Appendix A. Improving PCA Performance

This appendix is designed to help you improve PCA's performance for a particular application. Table A-1, which follows, lists common goals and offers suggestions for possible improvements.

Table A-1. Improving PCA Performance

Goal

Action

Recognize reductions and recurrences as safe to run in parallel.

Turn on roundoff option.

Convert more loops to run in parallel.

Turn up optimize option. Use arl option. Turn on roundoff option. Use directives.

Prevent PCA from converting to parallel execution a large number of inner loops containing a small number of iterations.

Use machine=o.

Eliminate dusty-deck transformations.

Turn down scalaropt option

Create a more informative listing.

Use –lo=ls or other listing options under the listoptions command-line option. (See the list option description for how to get a listing file.)

Force PCA to ignore assumed data dependences and convert the loop to run in parallel.

Use #pragma concurrent

Allow PCA to convert loops to run in parallel even though those loops contain function calls.

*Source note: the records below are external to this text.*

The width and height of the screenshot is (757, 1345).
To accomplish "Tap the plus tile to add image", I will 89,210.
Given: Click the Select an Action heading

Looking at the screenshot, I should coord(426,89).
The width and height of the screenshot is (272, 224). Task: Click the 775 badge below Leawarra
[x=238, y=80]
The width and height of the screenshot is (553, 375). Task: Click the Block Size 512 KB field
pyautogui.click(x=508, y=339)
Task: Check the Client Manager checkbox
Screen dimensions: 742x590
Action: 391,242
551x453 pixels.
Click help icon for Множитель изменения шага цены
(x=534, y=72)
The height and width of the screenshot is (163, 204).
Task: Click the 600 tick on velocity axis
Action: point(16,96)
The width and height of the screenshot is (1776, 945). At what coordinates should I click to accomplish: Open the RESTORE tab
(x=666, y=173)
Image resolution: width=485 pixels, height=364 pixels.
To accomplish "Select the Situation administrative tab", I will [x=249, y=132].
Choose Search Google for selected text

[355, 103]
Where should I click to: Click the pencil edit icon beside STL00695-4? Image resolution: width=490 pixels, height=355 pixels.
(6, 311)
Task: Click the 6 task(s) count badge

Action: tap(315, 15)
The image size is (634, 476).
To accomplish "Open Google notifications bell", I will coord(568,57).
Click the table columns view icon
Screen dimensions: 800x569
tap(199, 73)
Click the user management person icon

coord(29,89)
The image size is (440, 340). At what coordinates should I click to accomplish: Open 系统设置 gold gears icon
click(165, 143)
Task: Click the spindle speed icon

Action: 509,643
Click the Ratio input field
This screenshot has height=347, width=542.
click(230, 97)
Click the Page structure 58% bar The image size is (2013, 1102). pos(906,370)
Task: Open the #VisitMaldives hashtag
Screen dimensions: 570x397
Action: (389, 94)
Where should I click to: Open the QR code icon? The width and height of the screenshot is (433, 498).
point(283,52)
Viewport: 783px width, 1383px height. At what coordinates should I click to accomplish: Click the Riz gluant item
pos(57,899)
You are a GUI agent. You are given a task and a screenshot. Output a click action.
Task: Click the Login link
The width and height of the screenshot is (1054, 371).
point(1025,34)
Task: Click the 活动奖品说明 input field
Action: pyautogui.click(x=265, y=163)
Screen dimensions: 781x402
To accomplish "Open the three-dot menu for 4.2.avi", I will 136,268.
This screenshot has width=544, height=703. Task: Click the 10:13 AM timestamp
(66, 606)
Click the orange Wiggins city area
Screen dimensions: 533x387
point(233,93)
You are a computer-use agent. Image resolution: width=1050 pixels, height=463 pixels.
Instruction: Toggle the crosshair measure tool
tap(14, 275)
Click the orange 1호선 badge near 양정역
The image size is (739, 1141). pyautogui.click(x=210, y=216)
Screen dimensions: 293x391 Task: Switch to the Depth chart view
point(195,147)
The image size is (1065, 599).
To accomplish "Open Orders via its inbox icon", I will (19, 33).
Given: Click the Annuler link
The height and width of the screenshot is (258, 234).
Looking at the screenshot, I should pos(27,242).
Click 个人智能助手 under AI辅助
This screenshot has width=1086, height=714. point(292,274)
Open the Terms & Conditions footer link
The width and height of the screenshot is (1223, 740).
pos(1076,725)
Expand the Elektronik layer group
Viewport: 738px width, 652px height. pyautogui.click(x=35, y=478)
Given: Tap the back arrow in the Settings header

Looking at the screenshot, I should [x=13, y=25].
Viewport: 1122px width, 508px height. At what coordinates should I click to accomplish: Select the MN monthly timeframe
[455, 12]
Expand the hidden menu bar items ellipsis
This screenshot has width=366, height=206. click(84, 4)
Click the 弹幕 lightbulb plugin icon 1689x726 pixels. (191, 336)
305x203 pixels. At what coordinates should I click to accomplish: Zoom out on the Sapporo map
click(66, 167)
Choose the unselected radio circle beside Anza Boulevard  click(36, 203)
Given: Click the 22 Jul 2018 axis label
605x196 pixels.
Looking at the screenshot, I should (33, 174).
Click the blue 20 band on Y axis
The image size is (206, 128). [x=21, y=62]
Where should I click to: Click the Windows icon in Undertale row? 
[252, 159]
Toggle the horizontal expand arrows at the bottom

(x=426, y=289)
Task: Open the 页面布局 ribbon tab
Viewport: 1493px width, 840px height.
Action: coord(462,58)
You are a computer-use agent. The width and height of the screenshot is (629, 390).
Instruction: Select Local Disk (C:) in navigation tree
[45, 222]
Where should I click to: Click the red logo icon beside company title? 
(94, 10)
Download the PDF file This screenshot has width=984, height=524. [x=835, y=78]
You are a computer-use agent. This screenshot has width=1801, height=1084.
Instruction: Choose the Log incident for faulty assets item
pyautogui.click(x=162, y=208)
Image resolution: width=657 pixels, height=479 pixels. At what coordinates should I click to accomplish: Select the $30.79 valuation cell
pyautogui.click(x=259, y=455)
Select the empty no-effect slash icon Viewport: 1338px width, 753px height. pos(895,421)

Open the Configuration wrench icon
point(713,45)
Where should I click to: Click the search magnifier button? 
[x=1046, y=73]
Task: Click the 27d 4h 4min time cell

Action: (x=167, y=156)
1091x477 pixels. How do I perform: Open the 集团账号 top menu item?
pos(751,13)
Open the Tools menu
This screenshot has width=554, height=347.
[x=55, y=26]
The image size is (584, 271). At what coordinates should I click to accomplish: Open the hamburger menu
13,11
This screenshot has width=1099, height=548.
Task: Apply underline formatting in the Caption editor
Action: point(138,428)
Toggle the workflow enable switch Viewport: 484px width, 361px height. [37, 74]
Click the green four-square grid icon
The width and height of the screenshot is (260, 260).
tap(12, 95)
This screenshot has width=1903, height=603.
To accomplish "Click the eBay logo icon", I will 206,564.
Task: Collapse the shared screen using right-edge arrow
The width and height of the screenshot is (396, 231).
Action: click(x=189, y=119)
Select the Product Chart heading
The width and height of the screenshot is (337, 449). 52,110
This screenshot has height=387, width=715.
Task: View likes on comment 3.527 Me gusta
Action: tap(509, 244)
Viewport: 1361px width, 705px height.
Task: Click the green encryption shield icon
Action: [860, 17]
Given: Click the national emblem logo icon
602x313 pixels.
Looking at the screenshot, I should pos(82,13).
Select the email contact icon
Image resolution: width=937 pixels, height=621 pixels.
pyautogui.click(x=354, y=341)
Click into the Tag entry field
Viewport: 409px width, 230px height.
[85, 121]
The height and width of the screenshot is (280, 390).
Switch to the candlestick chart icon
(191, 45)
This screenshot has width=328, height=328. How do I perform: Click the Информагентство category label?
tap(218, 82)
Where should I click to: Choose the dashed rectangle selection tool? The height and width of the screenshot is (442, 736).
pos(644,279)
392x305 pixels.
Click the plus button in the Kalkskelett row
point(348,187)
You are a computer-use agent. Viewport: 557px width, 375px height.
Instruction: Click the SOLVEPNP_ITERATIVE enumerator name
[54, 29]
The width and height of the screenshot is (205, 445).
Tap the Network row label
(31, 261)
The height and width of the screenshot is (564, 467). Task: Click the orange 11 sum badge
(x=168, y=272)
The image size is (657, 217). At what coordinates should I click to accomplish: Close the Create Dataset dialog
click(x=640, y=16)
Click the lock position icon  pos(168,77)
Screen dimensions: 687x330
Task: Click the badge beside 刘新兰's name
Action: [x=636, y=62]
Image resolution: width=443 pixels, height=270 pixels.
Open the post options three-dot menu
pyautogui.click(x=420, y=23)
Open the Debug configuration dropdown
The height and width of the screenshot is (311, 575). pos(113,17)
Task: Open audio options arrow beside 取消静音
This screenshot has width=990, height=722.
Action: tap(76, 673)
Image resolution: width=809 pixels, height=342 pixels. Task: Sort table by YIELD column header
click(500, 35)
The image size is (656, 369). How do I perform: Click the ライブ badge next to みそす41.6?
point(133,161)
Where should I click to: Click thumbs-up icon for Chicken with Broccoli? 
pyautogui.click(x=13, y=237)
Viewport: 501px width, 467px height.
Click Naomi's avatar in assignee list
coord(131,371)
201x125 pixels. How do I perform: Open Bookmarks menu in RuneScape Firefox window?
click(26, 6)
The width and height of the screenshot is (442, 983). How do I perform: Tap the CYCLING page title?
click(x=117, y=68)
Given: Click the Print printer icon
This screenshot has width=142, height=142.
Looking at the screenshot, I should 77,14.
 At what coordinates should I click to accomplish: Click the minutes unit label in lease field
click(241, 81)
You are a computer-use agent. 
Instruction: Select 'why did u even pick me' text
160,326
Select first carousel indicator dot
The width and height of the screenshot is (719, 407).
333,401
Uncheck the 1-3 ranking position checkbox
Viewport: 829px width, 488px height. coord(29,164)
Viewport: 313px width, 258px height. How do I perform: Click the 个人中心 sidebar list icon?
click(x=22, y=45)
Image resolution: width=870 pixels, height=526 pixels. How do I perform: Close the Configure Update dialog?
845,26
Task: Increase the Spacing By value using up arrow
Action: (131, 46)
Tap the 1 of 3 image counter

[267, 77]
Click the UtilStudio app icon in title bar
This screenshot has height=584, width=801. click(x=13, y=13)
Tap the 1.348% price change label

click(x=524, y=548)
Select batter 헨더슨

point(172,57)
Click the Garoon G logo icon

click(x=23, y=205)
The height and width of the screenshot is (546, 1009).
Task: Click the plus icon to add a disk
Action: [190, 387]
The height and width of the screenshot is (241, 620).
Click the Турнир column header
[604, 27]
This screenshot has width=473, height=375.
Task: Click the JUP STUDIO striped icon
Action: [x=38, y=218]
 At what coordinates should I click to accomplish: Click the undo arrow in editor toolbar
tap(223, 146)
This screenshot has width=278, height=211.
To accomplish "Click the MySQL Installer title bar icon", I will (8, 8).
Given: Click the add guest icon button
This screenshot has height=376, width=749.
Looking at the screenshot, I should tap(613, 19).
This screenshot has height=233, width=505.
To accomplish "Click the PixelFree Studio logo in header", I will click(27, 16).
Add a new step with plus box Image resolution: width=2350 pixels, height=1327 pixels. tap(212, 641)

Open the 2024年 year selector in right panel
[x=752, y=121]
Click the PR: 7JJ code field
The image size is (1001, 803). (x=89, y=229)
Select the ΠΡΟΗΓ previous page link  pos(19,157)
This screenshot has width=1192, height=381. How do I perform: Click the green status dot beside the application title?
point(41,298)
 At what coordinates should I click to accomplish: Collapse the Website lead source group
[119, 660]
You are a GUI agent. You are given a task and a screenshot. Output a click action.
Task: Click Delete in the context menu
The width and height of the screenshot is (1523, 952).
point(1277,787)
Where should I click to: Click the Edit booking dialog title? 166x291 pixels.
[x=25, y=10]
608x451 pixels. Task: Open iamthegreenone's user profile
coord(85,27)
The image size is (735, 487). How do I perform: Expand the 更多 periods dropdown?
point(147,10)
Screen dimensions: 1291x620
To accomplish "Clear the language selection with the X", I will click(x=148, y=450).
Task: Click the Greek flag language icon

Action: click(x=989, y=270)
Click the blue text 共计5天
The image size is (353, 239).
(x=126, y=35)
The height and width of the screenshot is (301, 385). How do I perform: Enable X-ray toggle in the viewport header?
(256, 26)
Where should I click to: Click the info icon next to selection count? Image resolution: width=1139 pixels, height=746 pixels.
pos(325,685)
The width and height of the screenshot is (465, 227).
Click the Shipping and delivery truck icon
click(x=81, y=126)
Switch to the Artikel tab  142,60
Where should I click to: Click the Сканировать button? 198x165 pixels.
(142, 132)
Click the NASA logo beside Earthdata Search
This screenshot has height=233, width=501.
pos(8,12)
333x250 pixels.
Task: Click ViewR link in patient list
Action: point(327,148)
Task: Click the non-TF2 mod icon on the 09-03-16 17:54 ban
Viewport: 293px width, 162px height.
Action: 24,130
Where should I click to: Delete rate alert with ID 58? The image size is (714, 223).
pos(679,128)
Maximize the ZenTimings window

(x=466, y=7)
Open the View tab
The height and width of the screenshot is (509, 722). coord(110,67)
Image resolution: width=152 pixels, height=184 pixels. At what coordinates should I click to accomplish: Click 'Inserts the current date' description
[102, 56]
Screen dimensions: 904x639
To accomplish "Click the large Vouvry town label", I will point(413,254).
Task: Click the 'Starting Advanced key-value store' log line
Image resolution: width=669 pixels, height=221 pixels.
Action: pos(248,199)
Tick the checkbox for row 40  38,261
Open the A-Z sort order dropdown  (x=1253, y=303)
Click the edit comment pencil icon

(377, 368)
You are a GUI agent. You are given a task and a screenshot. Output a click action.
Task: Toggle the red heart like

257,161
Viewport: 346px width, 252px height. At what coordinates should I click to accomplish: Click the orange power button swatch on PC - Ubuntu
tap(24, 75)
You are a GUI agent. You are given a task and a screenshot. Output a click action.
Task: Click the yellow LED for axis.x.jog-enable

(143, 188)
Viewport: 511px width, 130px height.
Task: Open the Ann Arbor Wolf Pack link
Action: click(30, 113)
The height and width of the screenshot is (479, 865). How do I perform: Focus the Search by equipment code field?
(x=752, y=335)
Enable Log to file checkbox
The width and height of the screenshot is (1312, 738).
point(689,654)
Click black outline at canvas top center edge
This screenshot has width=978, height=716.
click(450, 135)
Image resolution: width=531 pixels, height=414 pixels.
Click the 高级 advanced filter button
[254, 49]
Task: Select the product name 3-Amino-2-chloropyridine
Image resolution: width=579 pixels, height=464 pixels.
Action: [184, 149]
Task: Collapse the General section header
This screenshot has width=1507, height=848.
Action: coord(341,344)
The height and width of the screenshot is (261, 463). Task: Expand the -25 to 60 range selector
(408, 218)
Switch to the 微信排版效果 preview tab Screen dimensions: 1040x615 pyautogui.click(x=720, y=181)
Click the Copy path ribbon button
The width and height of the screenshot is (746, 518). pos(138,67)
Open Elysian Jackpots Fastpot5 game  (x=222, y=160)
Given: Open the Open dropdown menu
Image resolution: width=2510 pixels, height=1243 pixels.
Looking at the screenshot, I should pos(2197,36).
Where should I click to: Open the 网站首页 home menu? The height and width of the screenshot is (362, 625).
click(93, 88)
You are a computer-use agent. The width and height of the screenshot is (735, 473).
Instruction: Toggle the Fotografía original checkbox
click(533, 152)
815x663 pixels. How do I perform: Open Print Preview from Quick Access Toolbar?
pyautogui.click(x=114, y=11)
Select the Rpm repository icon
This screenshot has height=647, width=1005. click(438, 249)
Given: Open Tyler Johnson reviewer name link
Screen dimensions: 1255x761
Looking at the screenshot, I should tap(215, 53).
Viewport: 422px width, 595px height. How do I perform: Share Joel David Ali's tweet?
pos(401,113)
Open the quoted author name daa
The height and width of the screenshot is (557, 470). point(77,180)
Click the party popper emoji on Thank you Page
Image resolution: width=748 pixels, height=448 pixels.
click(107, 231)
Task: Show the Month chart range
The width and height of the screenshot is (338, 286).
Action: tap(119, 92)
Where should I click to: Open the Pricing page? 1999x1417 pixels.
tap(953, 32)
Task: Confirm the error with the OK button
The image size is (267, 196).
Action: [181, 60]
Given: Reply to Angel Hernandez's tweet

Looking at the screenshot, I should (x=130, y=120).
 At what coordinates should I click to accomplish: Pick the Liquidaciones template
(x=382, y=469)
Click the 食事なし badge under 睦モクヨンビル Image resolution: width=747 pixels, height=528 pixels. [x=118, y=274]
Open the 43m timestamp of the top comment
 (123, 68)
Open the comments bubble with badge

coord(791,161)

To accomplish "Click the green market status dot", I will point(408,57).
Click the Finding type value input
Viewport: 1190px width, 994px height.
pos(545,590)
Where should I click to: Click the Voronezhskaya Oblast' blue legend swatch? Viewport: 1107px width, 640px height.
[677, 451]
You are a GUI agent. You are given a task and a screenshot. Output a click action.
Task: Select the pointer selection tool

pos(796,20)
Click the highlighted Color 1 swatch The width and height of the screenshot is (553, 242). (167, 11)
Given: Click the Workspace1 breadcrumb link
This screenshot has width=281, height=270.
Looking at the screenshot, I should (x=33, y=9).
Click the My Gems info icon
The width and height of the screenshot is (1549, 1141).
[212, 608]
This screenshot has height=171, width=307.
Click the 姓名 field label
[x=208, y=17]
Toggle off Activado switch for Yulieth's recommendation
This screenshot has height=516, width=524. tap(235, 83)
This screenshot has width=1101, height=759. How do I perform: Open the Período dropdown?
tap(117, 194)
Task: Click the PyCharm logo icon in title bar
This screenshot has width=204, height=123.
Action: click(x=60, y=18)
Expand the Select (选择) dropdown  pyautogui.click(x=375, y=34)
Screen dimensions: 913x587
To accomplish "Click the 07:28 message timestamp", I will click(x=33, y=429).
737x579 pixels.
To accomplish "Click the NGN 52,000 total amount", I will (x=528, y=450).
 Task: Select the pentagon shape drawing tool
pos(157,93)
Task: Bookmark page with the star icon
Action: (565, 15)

Enable in-lining or interprocedural analysis, or use no side effects or concurrent call directives

PCA is a tool to optimize C code and, as with any tool, it performs best when you are familiar with its features and the details of how it works. The PCA default settings can usually improve the performance of your code significantly. However, you can sometimes get larger performance improvements if you know when to use directives and alternate option settings.